EACH GENERATION, AND EACH COMPANY, wants to seek out its personal solution to dance Petipa. It was Mikhail Baryshnikov, himself a product of the Kirov, who invited Kolpakova to New York, in 1989. He was then Ballet Theater’s creative director, making an attempt to nurture a era of younger American dancers to interchange the worldwide stars the corporate had trusted to spice up ticket gross sales. A kind of younger dancers was Jaffe, to whom he confirmed a tape of Kolpakova within the Petipa ballet “Raymonda.”
Jaffe remembered Baryshnikov asking: “Do you want her? Do you wish to work together with her? She was my mentor.”

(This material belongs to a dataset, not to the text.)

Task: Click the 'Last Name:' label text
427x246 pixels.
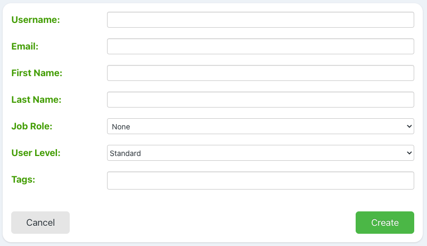Action: click(36, 100)
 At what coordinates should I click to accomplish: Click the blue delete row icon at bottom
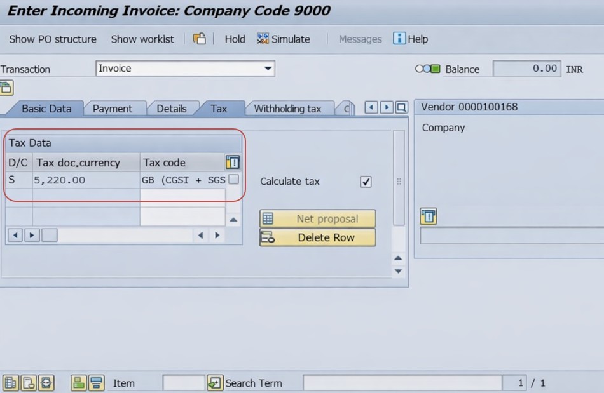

Kolpakova accepted Baryshnikov’s invitation. “I’d all the time preferred America,” she stated. She had been with the Kirov, in 1961, after they toured “for 3 months — on the prepare! — New York to L.A., stopping in all of the completely different cities. We tried to see the Balanchine firm, the Joffrey. …” She’d had a very good life in Russia, she stated, however was “ to see how one other ballet firm lives.”
For years now she has labored and lived largely in New York together with her husband, Vladilen Semenov, her former accomplice on the Kirov.
I FIRST MET KOLPAKOVA in 1990 in St. Petersburg, Russia, when The New Yorker despatched me to write down about how the dissolution of the Soviet Union was taking part in out in its most refined ballet firm, the Kirov. She was already splitting her time between New York and Russia, and was on certainly one of her periodic journeys again. From my first day within the theater, I felt the reverence surrounding Irina Alexandrovna, as she was referred to as. (Russians use the primary identify and patronymic to sign respect.)